### Records

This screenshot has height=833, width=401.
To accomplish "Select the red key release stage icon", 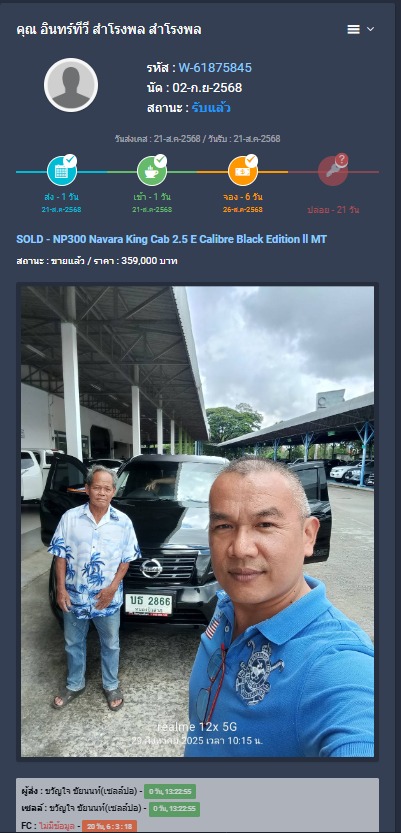I will (x=332, y=172).
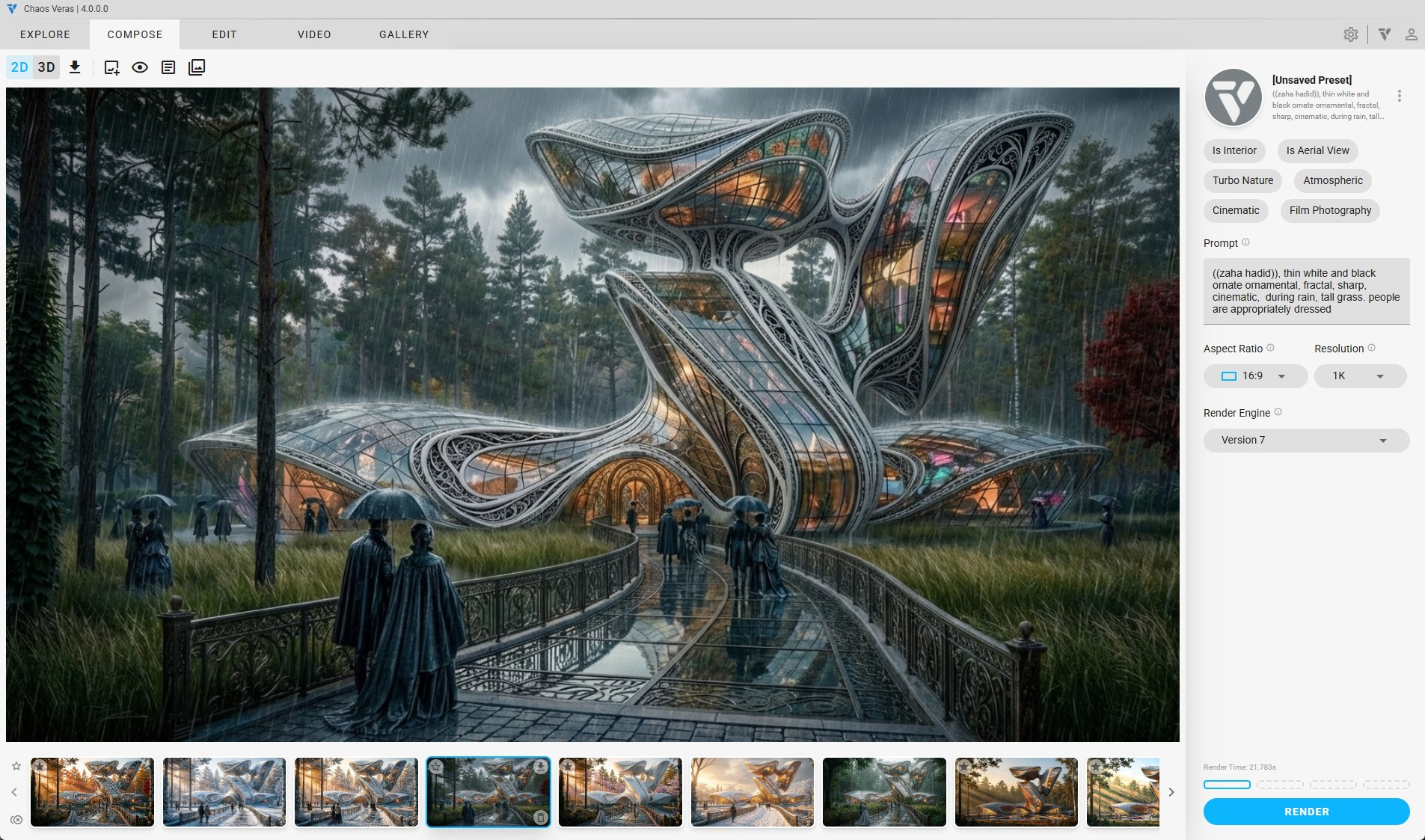Image resolution: width=1425 pixels, height=840 pixels.
Task: Delete the selected thumbnail via trash icon
Action: 540,818
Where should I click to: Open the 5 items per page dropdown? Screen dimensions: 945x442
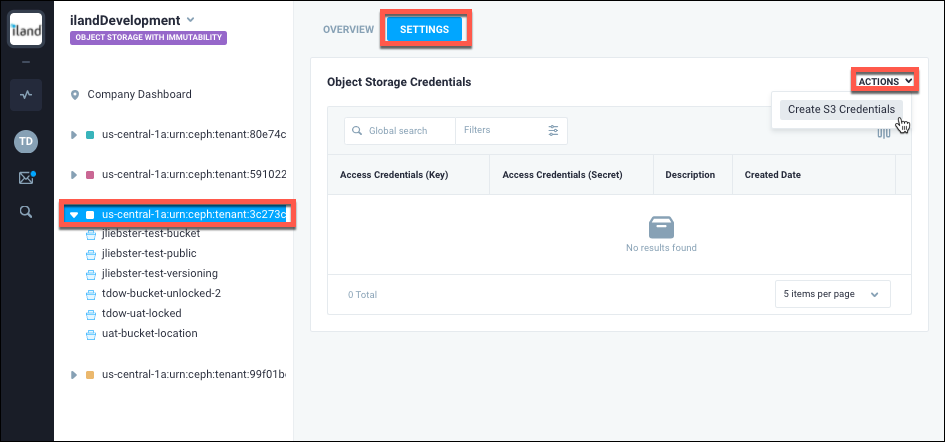832,294
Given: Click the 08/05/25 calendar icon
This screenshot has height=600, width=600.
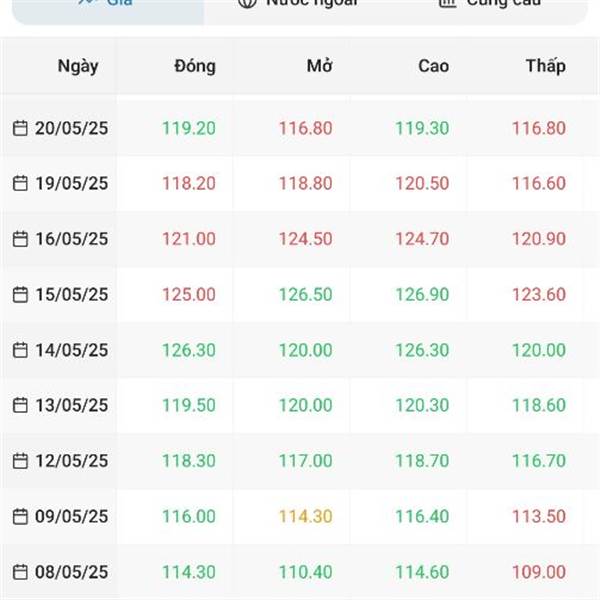Looking at the screenshot, I should (x=20, y=572).
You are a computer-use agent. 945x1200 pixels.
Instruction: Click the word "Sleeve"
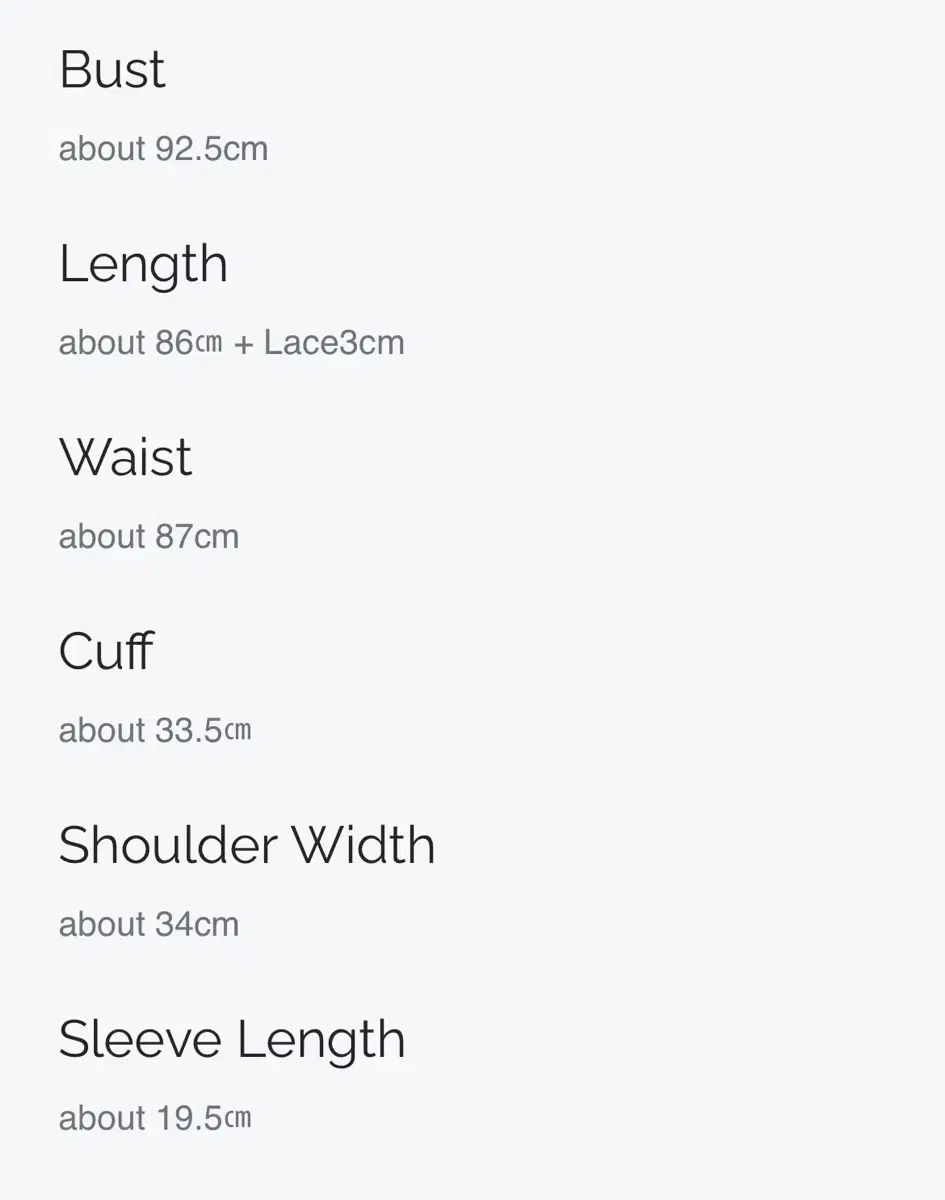click(139, 1040)
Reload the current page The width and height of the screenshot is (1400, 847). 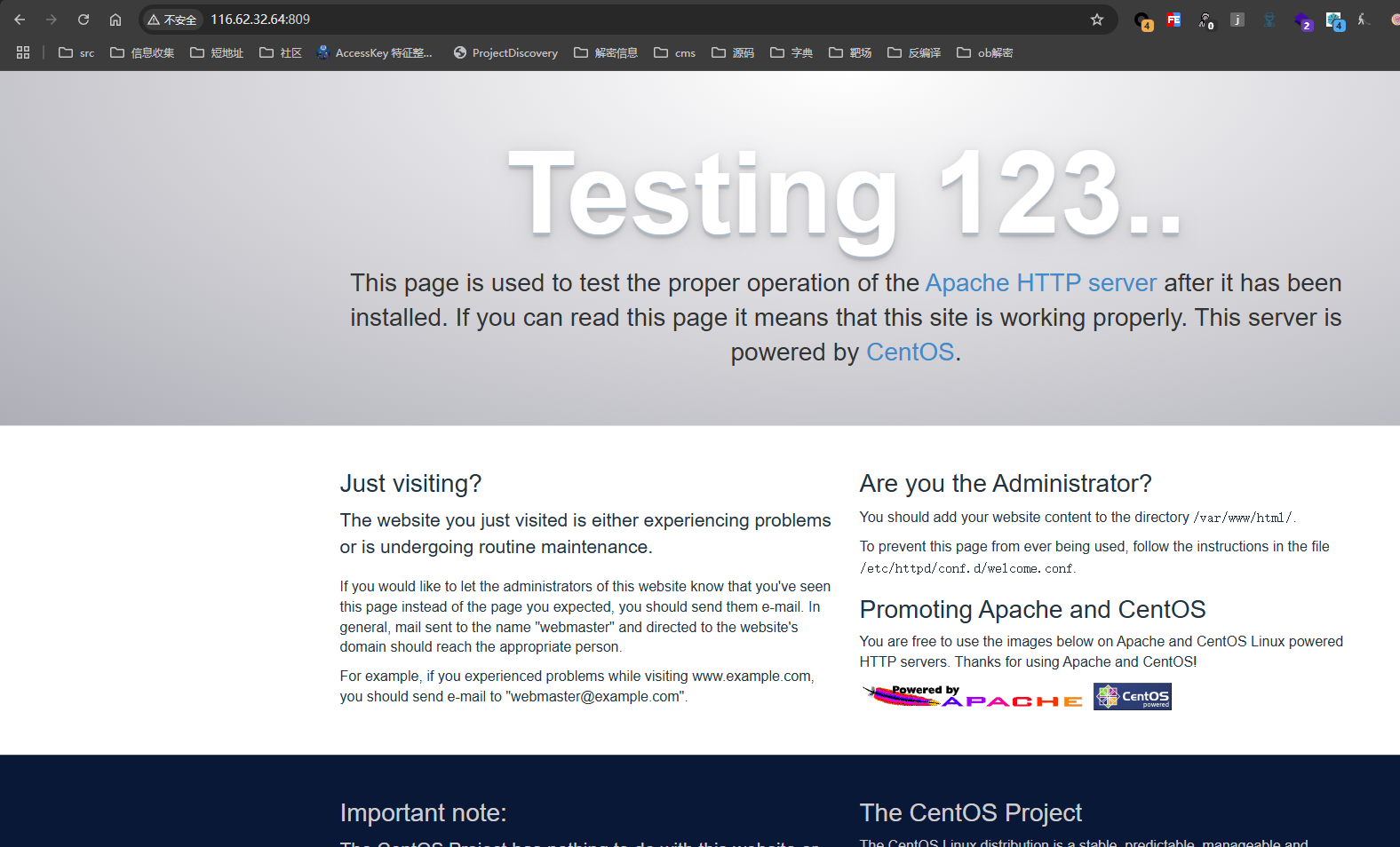(x=84, y=20)
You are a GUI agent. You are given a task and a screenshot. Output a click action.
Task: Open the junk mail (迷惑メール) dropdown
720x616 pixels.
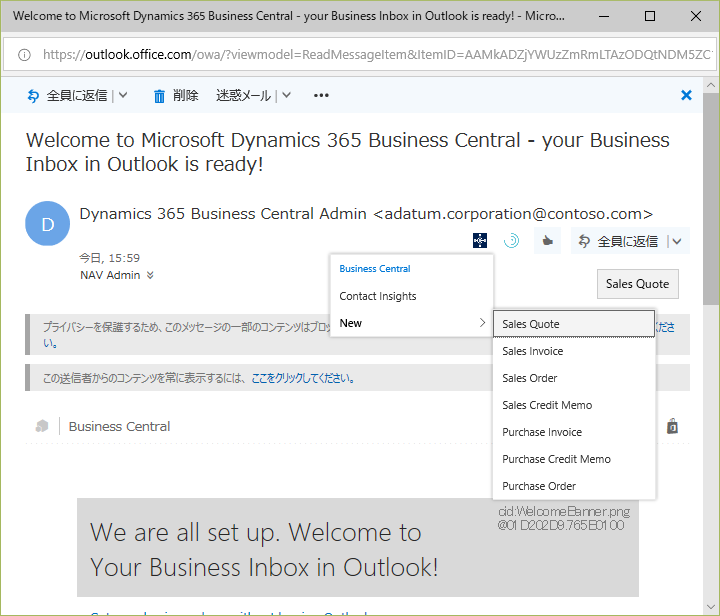pyautogui.click(x=286, y=96)
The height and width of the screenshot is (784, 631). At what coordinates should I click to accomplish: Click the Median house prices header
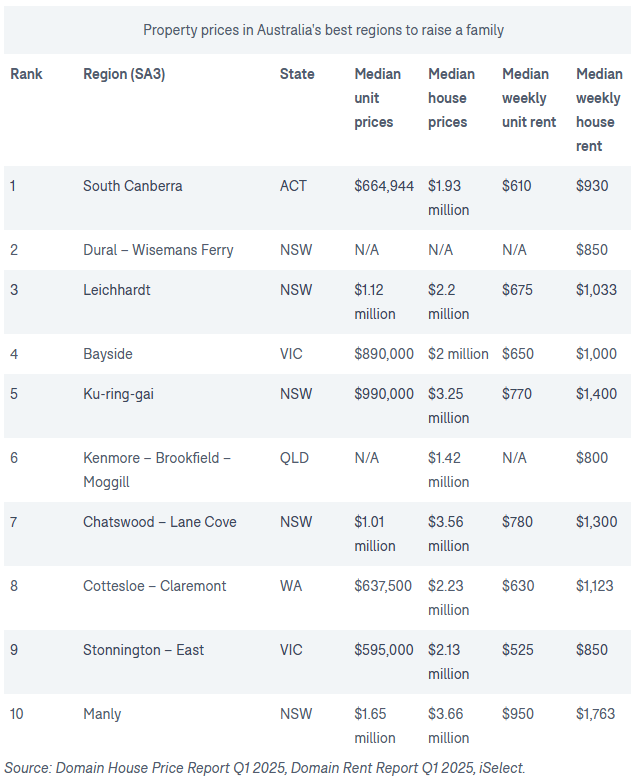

### Activity
The answer must consist of every line from the listing above that includes the word "agent".

### Response area
You are a computer-use agent. 945x1200 pixels.
You are a GUI agent. You are given a task and a screenshot. Output a click action.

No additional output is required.